→ **Défis**
**1)** Restituez tel quel le passage de l'article sur les manifestations à Gaza qui commence à "Cette semaine [le" et se termine à "temps qu’il fait.".
**2)** D'après l'article sur les manifestations à Gaza, quel âge avait Muhammad Abu Halima ?
**3)** Poursuivez l'article sur les manifestations à Gaza en reprenant après sa dernière phrase.

→ **Passage extrait**
•••••

Maureen Clare Murphy – 6 juillet 2018
Ayant inhalé du gaz lacrymogène, un petit Palestinien blessé est évacué au cours d’une manifestation à la limite entre Gaza et Israël, le 6 juillet (Mohammed Zaanoun APA images)
Un tir mortel de l’armée israélienne a atteint Muhammad Abu Halima, 22 ans, dans la poitrine, lors de manifestations à l’est de la ville de Gaza, vendredi [6 juillet].
Près de 400 personnes ont été blessées aux limites orientales de la bande de Gaza lors de la 15e semaine consécutive des manifestations de la Grande Marche du Retour. Presque 60 de ces blessés ont essuyé des tirs par balles réelles, selon le ministère de la Santé de Gaza.
Mercredi [4 juillet], le ministère de la Santé a annoncé que Mahmoud Majid al-Gharableh, 16 ans, avait succombé à ses blessures à la tête après avoir subi des tirs réels le 14 mai, journée où le nombre de morts a été le plus élevé depuis le début des manifestations fin mars.
Le nombre de Palestiniens tués par l’armée israélienne dans la bande de Gaza pendant cette période, dans la plupart des cas lors de manifestations, serait proche de 150 et, parmi eux, Mahmoud Majid al-Gharableh est le 20e enfant. Plus de 4 000 personnes ont été blessées par balles réelles.
Une propagande grossière
Israël a eu recours à une propagande grossière pour rejeter la responsabilité de la mort d’enfants palestiniens, garçons et filles, du fait de balles tirées par ses soldats.
Cette semaine [le 4 juillet], Israël a prétendu que le Hamas utilisait des bonbons pour attirer vers la barrière de séparation des enfants – lesquels ne représentent aucun danger concevable pour des soldats lourdement armés, stationnés dans des postes fortifiés.
Apparemment, les Palestiniens devraient considérer les tirs mortels des snipers postés à la clôture comme un phénomène naturel et inévitable, comparable au temps qu’il fait.
Quant au porte-parole de l’armée israélienne Ronen Manelis, il a déclaré à la Commission des Affaires étrangères de l’Assemblée nationale française que le Hamas avait envoyé une fillette de 7 ans vêtue d’un pyjama Mickey s’infiltrer depuis Gaza sur le territoire d’Israël.
« Il y a seulement une chose derrière : simplement que nous, on se trompe et qu’on la tue », a assuré Manelis, dont les propos ont été relayés par une vidéo publiée sur le compte Twitter de l’armée.
Si l’enfant était morte, cela aurait valu au Hamas une victoire contre Israël en matière de propagande, a suggéré Manelis.
« Mais on a réussi à la voir et à comprendre qu’il s’agissait d’une provocation », a-t-il poursuivi, faisant l’éloge des soldats qui ont donné de l’eau à l’enfant et l’ont renvoyée à Gaza en lui disant « Au revoir ».
C’est une logique aberrante de suggérer que le Hamas porte la responsabilité du meurtre d’enfants palestiniens alors que ce sont des soldats israéliens qui les visent et appuient sur la détente.

•••••

→ **Extraits de données**
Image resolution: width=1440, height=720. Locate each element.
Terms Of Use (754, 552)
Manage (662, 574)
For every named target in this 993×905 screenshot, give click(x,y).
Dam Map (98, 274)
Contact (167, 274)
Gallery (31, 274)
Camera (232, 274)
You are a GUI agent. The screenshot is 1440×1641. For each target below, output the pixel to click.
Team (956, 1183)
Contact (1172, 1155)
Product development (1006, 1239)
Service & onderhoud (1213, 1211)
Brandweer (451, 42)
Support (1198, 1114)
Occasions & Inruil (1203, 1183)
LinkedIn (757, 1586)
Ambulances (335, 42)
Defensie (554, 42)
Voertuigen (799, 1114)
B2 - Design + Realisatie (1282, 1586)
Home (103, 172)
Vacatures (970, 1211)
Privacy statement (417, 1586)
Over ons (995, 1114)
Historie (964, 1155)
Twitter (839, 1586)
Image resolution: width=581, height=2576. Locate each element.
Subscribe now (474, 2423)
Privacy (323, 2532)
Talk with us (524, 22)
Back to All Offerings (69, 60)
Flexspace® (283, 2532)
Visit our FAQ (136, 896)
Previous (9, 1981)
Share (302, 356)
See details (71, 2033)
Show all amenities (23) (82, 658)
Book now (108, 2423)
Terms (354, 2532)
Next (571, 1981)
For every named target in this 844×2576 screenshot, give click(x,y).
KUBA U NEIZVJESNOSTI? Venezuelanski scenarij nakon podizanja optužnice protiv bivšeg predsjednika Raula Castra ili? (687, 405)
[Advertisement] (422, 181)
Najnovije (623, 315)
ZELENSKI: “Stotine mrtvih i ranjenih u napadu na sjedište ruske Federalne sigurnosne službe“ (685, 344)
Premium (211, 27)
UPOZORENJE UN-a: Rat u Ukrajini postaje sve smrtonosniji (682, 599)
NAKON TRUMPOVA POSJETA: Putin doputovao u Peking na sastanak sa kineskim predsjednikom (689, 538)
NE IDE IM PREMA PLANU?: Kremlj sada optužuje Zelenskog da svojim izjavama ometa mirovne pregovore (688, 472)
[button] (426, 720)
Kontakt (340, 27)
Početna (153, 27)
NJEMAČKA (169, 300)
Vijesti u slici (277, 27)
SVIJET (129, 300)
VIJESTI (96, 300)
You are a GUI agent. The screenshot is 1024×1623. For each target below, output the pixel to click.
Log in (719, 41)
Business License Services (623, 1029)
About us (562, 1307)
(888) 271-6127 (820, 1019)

•••••

→ **Résultats attendus**
**1)**
Cette semaine [le 4 juillet], Israël a prétendu que le Hamas utilisait des bonbons pour attirer vers la barrière de séparation des enfants – lesquels ne représentent aucun danger concevable pour des soldats lourdement armés, stationnés dans des postes fortifiés.
Apparemment, les Palestiniens devraient considérer les tirs mortels des snipers postés à la clôture comme un phénomène naturel et inévitable, comparable au temps qu’il fait.

**2)** Il avait 22 ans.

**3)**
En disant « on a réussi à la voir », Manelis fait comprendre que les soldats peuvent voir clairement les manifestants de Gaza qu’ils vont tuer ou mutiler, et qu’ils commettent ces actes délibérément.
Ce n’est pas la première fois que des représentants de l’armée israélienne font cet aveu.
Le 31 mars, le lendemain du début de la Grande Marche du Retour, après la mort de plus de dix Palestiniens tués par des soldats israéliens, l’armée s’est exprimée sur Twitter :
« Hier nous avons vu 30 000 personnes ; nous sommes arrivés avec une bonne préparation et des renforts bien calculés. Rien n’a été fait sans contrôle ; tout était précis et mesuré, et nous savions où aboutissait chaque balle. »
Cet aveu n’a pas tardé à être effacé tandis que se diffusaient des vidéos qui montraient les tirs meurtriers dirigés contre des manifestants sans armes et que les condamnations internationales se multipliaient.
En avril, Zvika Fogel, officier israélien haut placé, a expliqué comment les snipers israéliens visent délibérément des enfants, ne tirant que lorsque des supérieurs le leur ordonnent.
« Et à mon grand regret, parfois quand vous tirez sur un petit corps et que vous avez l’intention de le frapper au bras ou à l’épaule, cela peut frapper un peu plus haut », a précisé Fogel, justifiant ainsi le meurtre d’enfants.
« Une attaque meurtrière »
Selon Human Rights Watch, la politique d’ouverture du feu menée par Israël contre les manifestants de Gaza est « planifiée », et Amnesty International a employé le terme d’« attaque meurtrière ».
Le personnel dirigeant militaire et politique d’Israël a cherché dès le début à présenter la Grande Marche du Retour comme une opération publicitaire du Hamas, qui exploiterait des rassemblements de civils pour couvrir des activités « terroristes » mettant en danger l’existence même des localités et habitations israéliennes proches des limites de la bande de Gaza.
Israël souhaite naturellement détourner l’attention des revendications exprimées par les manifestants : la fin du siège cruel qu’il a imposé à Gaza depuis plus d’une décennie, et la possibilité pour les réfugiés palestiniens de Gaza d’exercer leur droit au retour dans le territoire situé de l’autre côté de la barrière dont leur famille a été chassée il y a 70 ans.
Human Rights Watch affirme que le recours par Israël à la force meurtrière contre les manifestants de Gaza « s’apparente à des crimes de guerre ».
Les propagandistes israéliens ont reconnu que les soldats avaient tué des Palestiniens qui ne représentaient aucun danger immédiat pour eux.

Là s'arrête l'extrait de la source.